Flashback to November 2006 – Digital MediaWorks
At Digital MediaWorks (DMW), founders and co-CEOs Roman Mitura and Dean Klimchuk told me the story of landing their first big order. The company designs Virtual Reality software, with products aimed at special applications – e.g. assessment of ADHD (Attention Deficit & Hyperactivity Disorder) in children with a DMW product called “VR Classroom” that simulates student distractions and reactions in a school setting.
Up front, I need to declare an involvement as an active advisor to DMW – working with the Strata team of management advisors headed by Robert Morais. Strata’s “idea to ideal” concept was established in January 2005, from a group of serial entrepreneurs that count a number of local companies in their portfolio of experience.
Landing a first big order
Our discussion identified several key action ideas to land a first big order:
1. Find a prospect with money and a well respected industry position – The target was chosen with care. As Mitura commented, “We identified this prospect based on their potential as an initial customer with the ability to fund a project, and their potential strategic value as a future distribution channel and joint venture partner. Then the organization’s structure and products were extensively researched prior to engagement and meeting.”
2. Meet key players at industry conferences – Given a target market, the professionals in prospect companies go to conferences that serve their needs for learning and networking. This is also a place to meet the 3rd party professionals your buyers would respect. As Mitura said, “We had met a number of key players at a professional conference…this provided a means to more readily make contact in the organization at a higher level.” You must identify all these conferences in a “Marketing Calendar” as soon as possible to allow a 12-month window on what travel options you have. Ask people in the market which ones they plan to attend, to get the best travel plan options – then book tickets & hotels well ahead of time, to get low travel expenses.

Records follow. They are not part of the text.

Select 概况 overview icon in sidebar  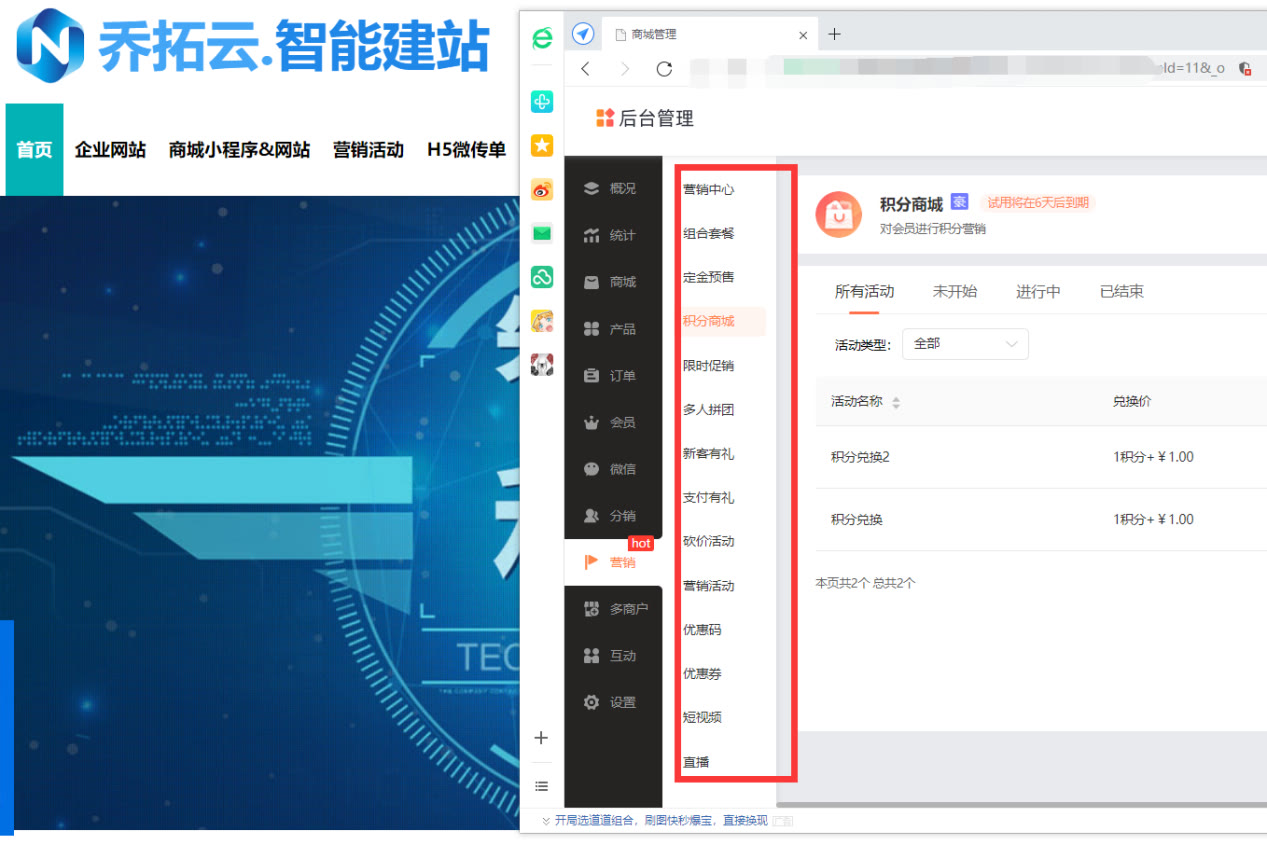click(x=611, y=188)
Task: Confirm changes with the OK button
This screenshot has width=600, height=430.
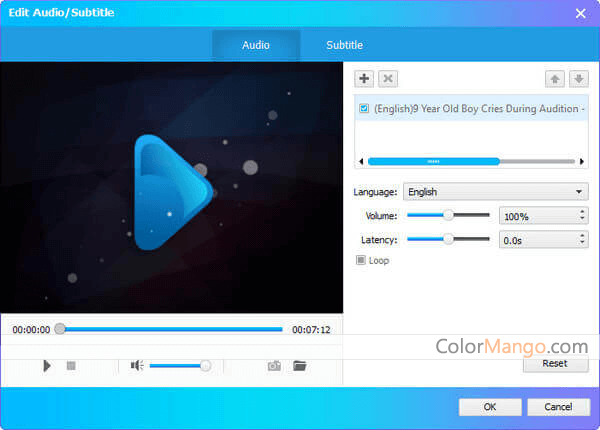Action: [x=490, y=407]
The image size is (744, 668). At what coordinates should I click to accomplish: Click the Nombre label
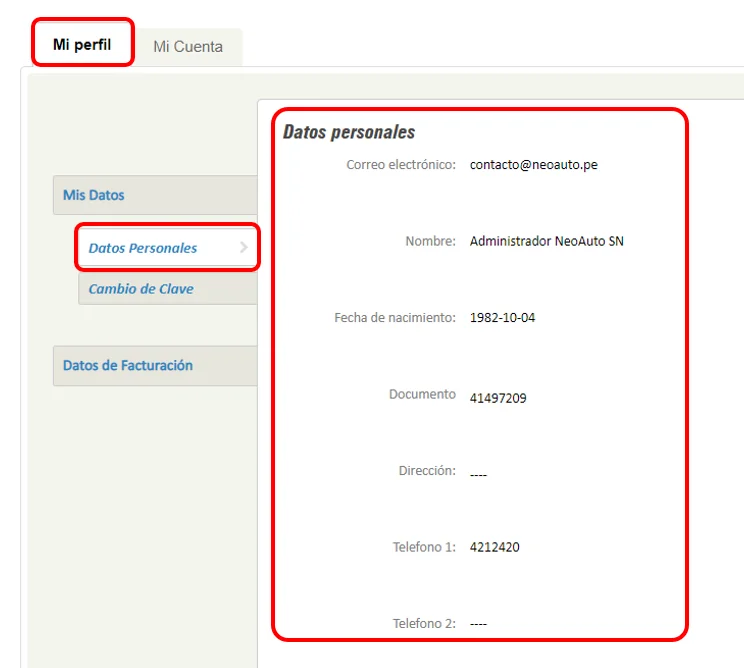click(x=430, y=241)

3. Enlist respected Domain experts – There are always visionary experts who are willing to work with innovation companies. DMW enlisted a researcher who was widely traveled and well respected in the field of interest. This helped to increase the prospect’s interest in a detailed dialogue. “Having a team member who was versed in both the technology and applications, with a solid reputation in the eyes of the customer, acted as a reliable source of common ground between us and our prospect,” commented Klimchuk. Readers should also consider setting up an “advisory board” and describing it on your website. Look for people who can be an advisor on the application expertise, make introductions in the target market, and enjoy the visibility added by the relationship.
4. Use adaptive strategy – Surprises will occur. In most cases you are selling a new paradigm to an established organization, and there will be many points of resistance. As Klimchuk commented “Traditionally our prospect’s customers were laggards at best, and we had to present the opportunity of a cutting edge solution in terms that made sense to both the visionaries and the late adopters – a big challenge unto itself.” Don’t be selling technology – sell action ideas that build around specific needs and internal problems identified by the prospect as you get to know them.
5. Practice the personal touch – The individuals you meet at the prospect company have each got a history, a life, and a personal story that motivates what they do, how they do it, and who they buy from.. As Klimchuk comments “We always try to foster a positive, even a ‘personal’ relationship with our clients without losing sight of our business objectives.” This is a strong part of the DMW culture, Mitura explained “It comes from years of doing service work with clients from small companies to Fortune 500 companies, where all of our marketing of services was purely by word of mouth.” Traveling to meet the prospect is a vital part of this, and bringing a highly appealing demo helps the customer visualize success and generate interest in funding a project or initial purchase. You’ll know you are winning when you can see both personal agendas and corporate objectives being met for your prospect.
6. Sell professional services to help deliver a “funded Proof-of-Concept” – Don’t include product development in billable work, so you can still market your product when the project is done. There are lots of other ways to get paid. Billable work can include things like project management, special requirements definition, trial user engagement, testing and report preparation. Also, include language in your contract agreement that protects your company’s rights to intellectual property you create during the course of the project, conserving your ability to have a product that is both marketable and proven to meet buyer needs.
Results – The Company has completed the big project successfully, has a growing pipeline of product marketing opportunities, and has a steady flow of consulting revenues to finance growth.